## AIM OF THE EXERCISE
Lines in the listing below may contain the word "post". State how many do, and nothing more.

________________________

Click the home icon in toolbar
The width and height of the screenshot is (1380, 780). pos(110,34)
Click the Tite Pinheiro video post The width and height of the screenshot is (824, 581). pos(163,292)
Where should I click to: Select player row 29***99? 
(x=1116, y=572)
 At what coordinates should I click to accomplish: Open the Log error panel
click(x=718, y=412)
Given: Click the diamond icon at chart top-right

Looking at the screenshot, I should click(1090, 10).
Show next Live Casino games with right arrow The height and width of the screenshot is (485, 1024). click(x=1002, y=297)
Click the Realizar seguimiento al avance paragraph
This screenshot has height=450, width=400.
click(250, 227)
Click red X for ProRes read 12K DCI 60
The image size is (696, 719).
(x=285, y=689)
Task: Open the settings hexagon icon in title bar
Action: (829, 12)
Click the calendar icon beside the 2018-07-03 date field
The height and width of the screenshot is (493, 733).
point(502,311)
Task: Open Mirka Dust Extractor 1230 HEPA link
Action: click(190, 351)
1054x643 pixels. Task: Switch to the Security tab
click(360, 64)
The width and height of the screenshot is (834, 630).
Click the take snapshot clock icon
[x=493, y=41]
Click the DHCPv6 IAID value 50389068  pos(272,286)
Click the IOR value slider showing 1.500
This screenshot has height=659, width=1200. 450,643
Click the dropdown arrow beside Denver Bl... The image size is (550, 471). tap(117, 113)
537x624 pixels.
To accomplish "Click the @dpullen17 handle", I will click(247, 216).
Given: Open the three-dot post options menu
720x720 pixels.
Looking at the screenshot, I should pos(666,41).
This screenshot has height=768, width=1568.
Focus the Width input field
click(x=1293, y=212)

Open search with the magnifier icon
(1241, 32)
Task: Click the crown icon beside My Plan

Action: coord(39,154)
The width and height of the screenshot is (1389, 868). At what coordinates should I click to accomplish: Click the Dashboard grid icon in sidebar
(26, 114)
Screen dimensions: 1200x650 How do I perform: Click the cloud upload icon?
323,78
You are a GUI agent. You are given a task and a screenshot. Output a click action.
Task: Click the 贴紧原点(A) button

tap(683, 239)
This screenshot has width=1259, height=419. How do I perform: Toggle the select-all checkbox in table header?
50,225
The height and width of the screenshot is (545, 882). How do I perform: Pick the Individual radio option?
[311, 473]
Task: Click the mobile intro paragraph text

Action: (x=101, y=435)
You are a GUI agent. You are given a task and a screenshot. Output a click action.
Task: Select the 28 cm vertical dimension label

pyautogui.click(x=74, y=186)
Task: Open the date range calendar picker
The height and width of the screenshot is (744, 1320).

________________________

## RESULT BELOW
2